Queer and Trans* Theories

In the late twentieth century, activist scholars theorized the material conditions of same-sex desires and sexuality, sex and gender transitions, gender and sexual (non)normativity, and—more generally—the relationships between sex, gender, and sexuality. Two interrelated strands of theory—queer theory and transgender theory—developed from their conversations and debates. It would be impossible for this course to cover the “cannon” for even one of these literatures in the short span of a

semester, so we read selections and talk about the intellectual and political projects of each.

A photograph of a lesson in Professor Durban's classroom. There is a still from the Beyonce Formation video next to notes on the white board about queer theory.

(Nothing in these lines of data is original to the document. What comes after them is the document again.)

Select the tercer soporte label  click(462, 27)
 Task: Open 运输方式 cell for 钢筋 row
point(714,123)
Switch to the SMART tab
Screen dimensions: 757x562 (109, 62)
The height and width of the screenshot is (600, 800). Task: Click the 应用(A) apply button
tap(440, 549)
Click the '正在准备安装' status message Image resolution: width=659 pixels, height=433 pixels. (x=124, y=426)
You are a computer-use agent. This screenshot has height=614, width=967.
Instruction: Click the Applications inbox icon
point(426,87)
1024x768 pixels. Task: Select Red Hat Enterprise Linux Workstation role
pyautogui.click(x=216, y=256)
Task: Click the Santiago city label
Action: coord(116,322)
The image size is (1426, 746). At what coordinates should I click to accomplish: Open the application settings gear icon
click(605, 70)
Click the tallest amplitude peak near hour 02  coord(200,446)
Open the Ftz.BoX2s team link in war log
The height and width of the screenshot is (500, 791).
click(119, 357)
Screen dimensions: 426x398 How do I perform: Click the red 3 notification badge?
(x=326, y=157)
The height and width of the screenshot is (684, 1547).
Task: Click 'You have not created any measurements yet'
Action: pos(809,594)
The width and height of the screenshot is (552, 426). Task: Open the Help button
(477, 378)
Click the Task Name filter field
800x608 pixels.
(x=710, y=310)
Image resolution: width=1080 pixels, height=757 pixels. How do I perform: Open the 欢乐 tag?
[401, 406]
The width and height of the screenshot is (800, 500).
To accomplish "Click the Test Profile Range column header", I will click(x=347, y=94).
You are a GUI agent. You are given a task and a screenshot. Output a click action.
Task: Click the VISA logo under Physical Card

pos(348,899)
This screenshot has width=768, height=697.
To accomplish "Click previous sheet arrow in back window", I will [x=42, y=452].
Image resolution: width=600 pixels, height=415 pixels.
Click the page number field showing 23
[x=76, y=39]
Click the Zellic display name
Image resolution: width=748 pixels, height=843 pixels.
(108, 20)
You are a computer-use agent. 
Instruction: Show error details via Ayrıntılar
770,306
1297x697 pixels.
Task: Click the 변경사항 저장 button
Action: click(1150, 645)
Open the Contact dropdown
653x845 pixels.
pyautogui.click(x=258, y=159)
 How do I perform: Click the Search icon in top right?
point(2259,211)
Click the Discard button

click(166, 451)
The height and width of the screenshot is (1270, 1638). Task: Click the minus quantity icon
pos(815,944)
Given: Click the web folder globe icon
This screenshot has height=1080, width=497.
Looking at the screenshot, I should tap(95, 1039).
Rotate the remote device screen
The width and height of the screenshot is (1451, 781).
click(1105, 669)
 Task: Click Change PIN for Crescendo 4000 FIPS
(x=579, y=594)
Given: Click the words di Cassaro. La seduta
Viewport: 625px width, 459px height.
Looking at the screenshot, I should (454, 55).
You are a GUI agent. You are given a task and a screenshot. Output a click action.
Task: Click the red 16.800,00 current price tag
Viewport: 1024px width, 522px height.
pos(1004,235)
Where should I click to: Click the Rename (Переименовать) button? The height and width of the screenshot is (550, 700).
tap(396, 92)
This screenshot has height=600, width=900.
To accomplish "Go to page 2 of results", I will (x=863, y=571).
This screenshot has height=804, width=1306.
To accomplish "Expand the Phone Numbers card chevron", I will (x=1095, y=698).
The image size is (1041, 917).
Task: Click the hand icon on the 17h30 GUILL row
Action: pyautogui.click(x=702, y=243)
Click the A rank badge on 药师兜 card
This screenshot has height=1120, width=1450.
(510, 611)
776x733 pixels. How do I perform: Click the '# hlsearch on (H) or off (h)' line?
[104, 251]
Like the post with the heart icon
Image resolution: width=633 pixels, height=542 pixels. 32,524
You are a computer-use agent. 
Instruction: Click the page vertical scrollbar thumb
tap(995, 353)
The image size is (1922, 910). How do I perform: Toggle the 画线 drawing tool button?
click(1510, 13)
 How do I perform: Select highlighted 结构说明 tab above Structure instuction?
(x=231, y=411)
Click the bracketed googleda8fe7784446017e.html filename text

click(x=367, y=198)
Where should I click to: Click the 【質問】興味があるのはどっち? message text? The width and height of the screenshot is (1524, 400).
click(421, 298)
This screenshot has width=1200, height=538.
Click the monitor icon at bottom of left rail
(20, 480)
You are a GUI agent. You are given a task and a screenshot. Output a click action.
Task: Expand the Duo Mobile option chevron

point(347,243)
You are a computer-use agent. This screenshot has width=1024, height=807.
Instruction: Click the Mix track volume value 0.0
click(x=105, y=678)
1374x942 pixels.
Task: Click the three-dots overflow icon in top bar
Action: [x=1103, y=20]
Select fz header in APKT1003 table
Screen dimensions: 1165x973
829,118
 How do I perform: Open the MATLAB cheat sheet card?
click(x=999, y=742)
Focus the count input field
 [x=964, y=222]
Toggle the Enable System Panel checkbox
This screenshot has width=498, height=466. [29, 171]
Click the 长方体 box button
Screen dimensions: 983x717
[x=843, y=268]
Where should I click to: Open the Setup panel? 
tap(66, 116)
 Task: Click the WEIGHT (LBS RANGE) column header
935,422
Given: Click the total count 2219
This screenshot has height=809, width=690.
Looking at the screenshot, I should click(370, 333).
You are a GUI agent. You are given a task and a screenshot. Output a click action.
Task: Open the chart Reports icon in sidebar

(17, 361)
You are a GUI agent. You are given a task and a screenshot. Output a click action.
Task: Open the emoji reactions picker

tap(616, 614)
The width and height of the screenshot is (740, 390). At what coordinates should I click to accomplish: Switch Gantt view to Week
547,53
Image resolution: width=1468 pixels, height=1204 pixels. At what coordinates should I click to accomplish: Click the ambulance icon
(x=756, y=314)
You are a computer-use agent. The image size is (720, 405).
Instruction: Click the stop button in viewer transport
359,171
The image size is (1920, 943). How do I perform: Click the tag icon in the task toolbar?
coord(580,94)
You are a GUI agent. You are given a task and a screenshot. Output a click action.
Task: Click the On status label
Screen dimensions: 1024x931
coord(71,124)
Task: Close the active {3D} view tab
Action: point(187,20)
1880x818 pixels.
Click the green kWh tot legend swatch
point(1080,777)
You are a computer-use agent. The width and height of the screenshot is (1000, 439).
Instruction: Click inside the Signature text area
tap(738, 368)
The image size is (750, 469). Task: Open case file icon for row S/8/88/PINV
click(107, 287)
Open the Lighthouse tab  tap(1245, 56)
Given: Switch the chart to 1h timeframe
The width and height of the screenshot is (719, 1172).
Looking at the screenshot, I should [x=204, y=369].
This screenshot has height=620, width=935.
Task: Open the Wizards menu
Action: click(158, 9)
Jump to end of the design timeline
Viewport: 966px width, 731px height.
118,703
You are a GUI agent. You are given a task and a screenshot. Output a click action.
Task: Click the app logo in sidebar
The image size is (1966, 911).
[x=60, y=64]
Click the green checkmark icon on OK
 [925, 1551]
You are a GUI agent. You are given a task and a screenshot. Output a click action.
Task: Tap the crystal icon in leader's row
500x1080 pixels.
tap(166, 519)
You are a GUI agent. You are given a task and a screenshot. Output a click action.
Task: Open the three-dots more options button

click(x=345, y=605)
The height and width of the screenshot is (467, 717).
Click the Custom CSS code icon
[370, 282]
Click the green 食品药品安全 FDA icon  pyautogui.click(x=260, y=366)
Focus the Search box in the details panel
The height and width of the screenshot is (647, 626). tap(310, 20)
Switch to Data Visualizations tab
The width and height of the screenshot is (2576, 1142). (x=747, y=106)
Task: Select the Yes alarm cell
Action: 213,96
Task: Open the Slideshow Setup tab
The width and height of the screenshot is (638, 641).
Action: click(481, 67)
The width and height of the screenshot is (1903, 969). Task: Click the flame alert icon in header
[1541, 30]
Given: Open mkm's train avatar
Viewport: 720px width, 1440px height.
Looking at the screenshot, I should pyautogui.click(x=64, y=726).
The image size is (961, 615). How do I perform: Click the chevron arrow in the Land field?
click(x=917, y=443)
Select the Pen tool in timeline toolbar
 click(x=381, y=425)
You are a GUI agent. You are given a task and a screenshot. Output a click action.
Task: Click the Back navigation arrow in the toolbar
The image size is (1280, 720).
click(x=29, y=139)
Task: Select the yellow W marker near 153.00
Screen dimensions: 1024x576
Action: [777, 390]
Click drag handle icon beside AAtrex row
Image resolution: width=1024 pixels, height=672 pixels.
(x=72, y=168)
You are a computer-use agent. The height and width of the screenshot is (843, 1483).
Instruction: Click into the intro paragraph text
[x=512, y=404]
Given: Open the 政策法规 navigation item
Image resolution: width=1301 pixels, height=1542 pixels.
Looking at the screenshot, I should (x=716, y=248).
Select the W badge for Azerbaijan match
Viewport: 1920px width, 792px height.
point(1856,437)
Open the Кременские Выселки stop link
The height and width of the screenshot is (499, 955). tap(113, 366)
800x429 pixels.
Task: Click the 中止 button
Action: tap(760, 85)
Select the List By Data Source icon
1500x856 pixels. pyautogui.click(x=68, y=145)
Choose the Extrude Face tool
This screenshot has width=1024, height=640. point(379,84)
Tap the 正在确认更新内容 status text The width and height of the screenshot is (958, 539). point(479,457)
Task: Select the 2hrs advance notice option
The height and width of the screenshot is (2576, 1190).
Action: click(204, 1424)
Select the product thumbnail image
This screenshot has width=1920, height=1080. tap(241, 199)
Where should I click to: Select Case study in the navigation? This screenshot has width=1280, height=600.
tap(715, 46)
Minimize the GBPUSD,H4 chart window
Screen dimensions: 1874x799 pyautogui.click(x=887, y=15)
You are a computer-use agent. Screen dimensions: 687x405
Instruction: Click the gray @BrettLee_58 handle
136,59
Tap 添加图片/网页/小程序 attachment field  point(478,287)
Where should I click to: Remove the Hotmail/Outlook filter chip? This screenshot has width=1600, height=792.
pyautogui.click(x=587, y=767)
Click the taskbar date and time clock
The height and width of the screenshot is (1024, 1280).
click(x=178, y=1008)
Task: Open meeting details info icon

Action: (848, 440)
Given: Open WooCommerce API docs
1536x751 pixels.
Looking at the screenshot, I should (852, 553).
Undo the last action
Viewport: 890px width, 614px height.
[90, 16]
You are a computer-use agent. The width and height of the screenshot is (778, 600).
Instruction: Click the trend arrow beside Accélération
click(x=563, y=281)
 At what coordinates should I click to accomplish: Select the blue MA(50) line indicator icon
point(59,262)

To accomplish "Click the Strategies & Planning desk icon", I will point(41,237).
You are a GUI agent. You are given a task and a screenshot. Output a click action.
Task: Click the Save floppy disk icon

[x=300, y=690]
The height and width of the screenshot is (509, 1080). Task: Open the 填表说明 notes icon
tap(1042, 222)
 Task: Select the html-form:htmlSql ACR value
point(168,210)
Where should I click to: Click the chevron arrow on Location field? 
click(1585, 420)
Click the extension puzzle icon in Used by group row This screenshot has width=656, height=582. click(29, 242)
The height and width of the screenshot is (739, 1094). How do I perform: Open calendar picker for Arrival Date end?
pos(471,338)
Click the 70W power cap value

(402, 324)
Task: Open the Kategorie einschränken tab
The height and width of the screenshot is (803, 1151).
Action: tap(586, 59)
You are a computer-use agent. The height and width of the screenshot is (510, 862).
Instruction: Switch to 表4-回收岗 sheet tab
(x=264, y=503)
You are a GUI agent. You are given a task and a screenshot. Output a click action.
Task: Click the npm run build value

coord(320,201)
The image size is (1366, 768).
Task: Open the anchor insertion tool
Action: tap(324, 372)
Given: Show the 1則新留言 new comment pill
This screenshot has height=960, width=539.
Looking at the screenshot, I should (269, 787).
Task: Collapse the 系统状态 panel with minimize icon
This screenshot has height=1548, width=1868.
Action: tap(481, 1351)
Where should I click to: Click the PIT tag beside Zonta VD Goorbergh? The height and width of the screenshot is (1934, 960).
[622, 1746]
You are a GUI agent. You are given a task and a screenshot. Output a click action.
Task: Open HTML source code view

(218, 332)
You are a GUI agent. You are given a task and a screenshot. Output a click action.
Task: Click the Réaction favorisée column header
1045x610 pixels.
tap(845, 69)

Ethnographic Research Methods

The practice of ethnography has been central to anthropology for the last century, and it has been taken up in academic research more broadly. Ethnographic fieldwork—participant observation, interviewing, mapping social relations, and more—generates the data through which we learn about our social world. Ethnography is often the ground on which researchers make broad theoretical claims about social power and daily life. It makes little sense, then, that ethnographic methods are often understood as individual trial-by-fire, as an esoteric rite of passage for a budding anthropologist, which cannot be taught, only experienced and overcome. While each ethnographer does negotiate her own craft “in the field,” this class argues that ethnographic methods and epistemologies must be explicitly taught and discussed.

 

This course offers a hands-on introduction to the practicalities of ethnographic fieldwork: articulating a research problem, framing a field site, techniques of participant observation and interviewing, taking field notes, analyzing data, and communicating our research to others in writing, film, and performance. We give detailed attention to a field research proposal to be designed in stages by each student.  Field research allow us to learn about the mechanics of fieldwork; ethical issues; problems related to representation, power, and subjectivity; and the mutual imbrication of methodology, theory, and practice in anthropology.

Photograph of a stack of orange colored research surveys sitting on top of a map.